- Directed by: Darin Scott
- Written by: Michelle Scott Darin Scott
- Produced by: Isen Robbins Aimee Schoof Randolf Turrow Darin Scott
- Starring: Darin Scott Nora Dale Karina Lombard Eugene Brave Rock Billy Zane
- Cinematography: Brian O'Carroll
- Edited by: Darin Scott
- Music by: Trevor Morris
- Production companies: Great Scott Entertainment Herculean Pictures
- Distributed by: Allen Media Group
- Release date: December 8, 2023;
- Running time: 104 minutes
- Country: United States
- Language: English
- Box office: $509,470

= The Oath (2023 film) =

The Oath is a 2023 Ancient American action adventure romance film written by Michelle Scott and Darin Scott, directed by Darin Scott and starring Darin Scott, Nora Dale, Karina Lombard, Eugene Brave Rock and Billy Zane.
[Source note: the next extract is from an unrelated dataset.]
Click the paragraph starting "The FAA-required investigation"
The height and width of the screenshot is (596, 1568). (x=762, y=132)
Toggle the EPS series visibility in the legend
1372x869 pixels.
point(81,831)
It is based on the short film Reign of Judges: Title of Liberty.

==Plot==
The Oath dramatizes stories from the Book of Mormon.

Two brothers who were the descendants of Joseph crossed the ocean for a promised land. Their feuds gives rise to two nations: Nephites and Lamanites.

Moroni is fending for himself in "New America" circa 400 AD.

==Cast==
- Darin Scott as Moroni
- Billy Zane as King Aaron
- Nora Dale as Bathsheba
- Eugene Brave Rock as Cohor
- Karina Lombard as Mahigana
- Wase Chief as King's Wife
- Philip Niu as Assassin 1
- Aron Stevens as Assassin 2

==Release==
In October 2023, it was announced that Allen Media Group acquired North American distribution rights to the film, which was released in theaters on December 8, 2023 and on digital and VOD on March 26, 2024.

==Reception==
The film has a 30% rating on Rotten Tomatoes based on 10 reviews.